We welcome other teams to use our structural model to aid their own projects. We have set up the R programme iGAM with the aid of Andrew Symes (see here) to function with our protein, minus a fitness function. We encourage teams to use this to adapt our protein to their respective projects, by producing a fitness function from their experimentation.

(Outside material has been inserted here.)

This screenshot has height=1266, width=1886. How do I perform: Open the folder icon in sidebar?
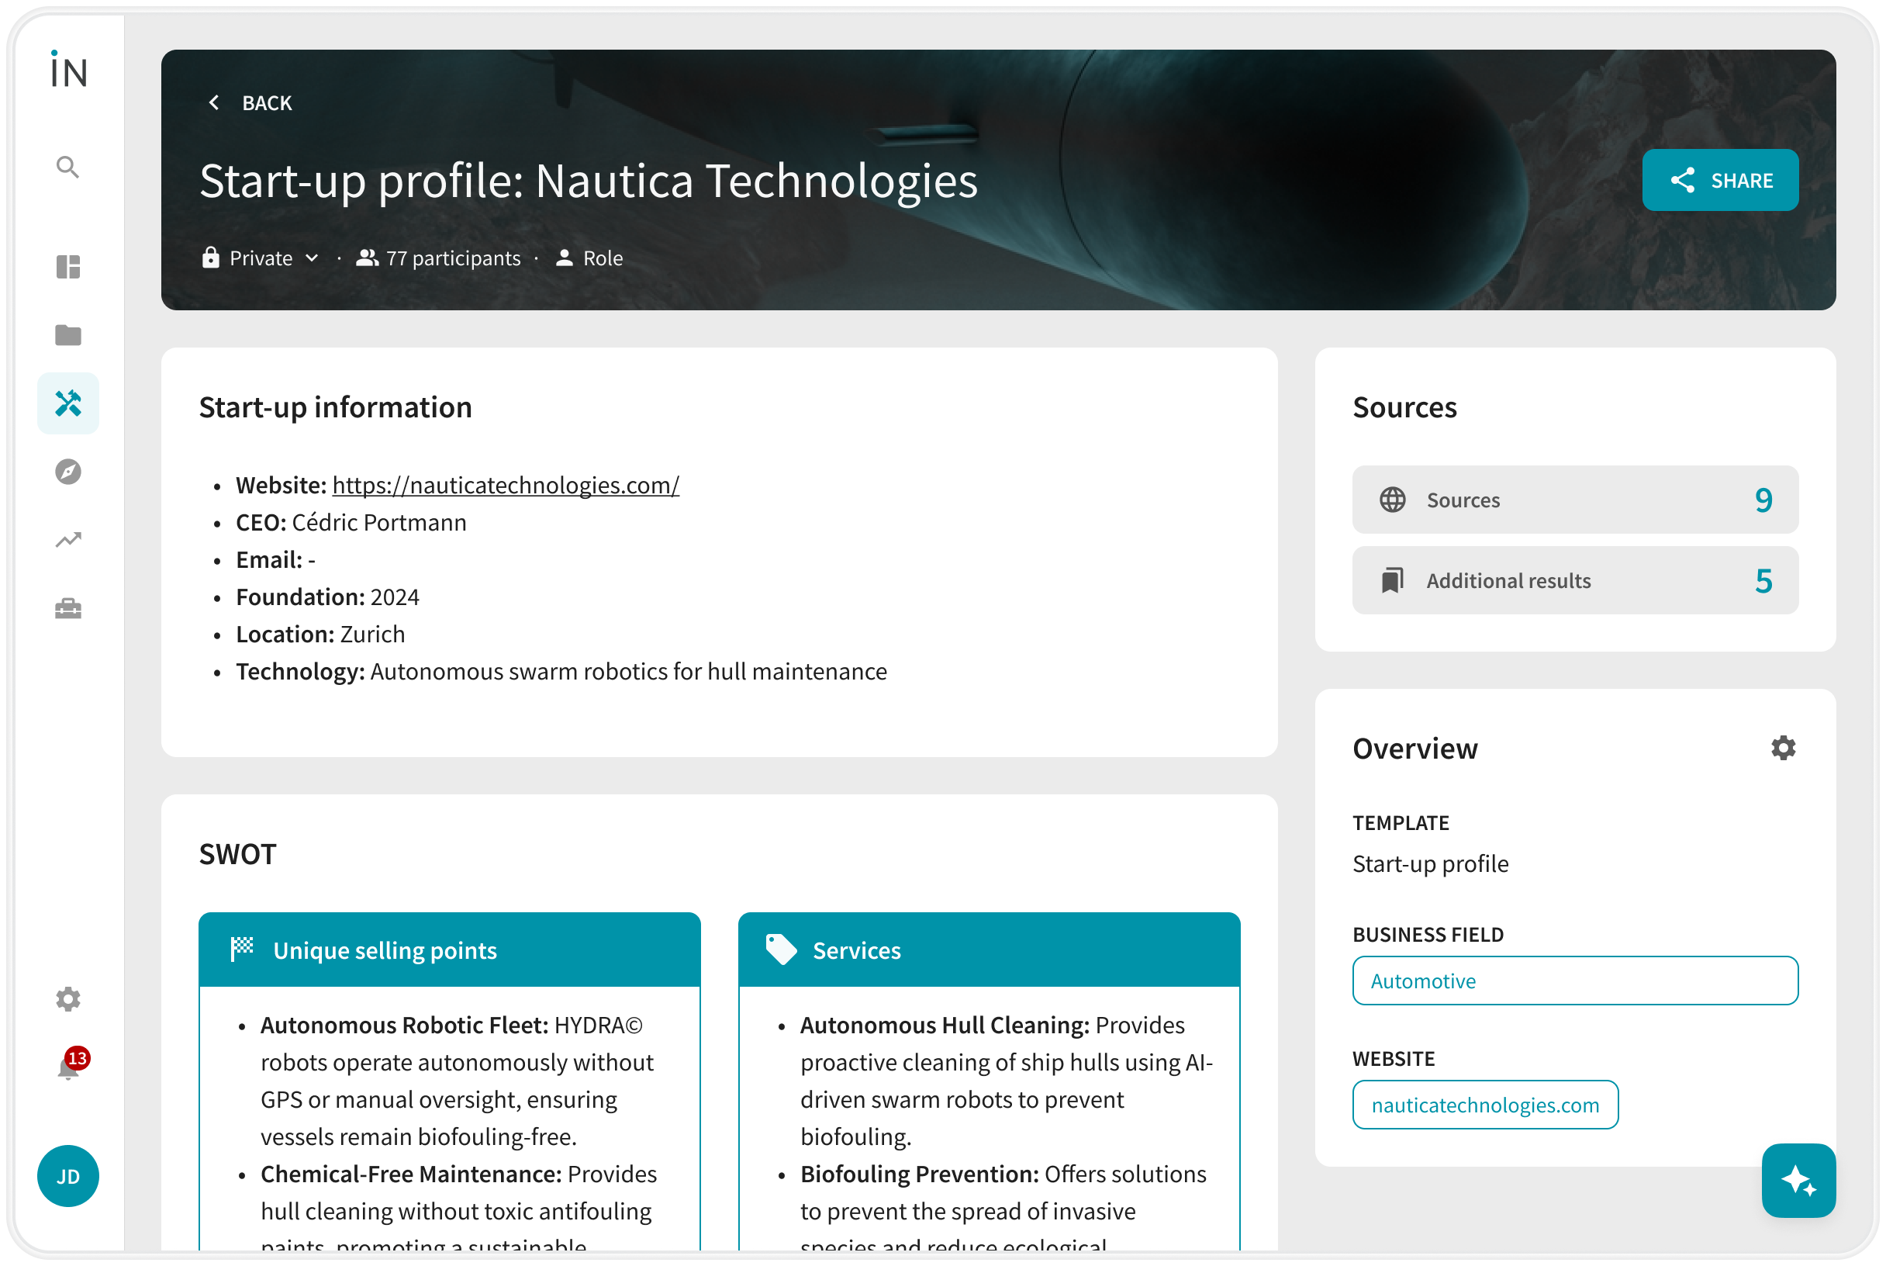pyautogui.click(x=68, y=334)
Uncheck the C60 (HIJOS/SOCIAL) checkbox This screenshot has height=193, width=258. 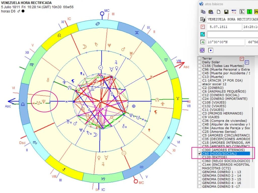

As a part of producing a therapeutic product, we have created a plan to direct our product to the marketplace. This is especially important consideration, as therapeutic products must undergo thorough regulation in order to reach the marketplace. The details of this can be found on our Entrepreneurship page. Through our research in entrepreneurship, we have thoroughly enjoyed the opportunity to explore the necessary steps we would need to take to commercial our product. We have condensed all we have learnt into a general guide for other iGEM teams in planning the commercialisation of their projects, shown below.
We hope this guide will help future teams in their journey to producing a viable product.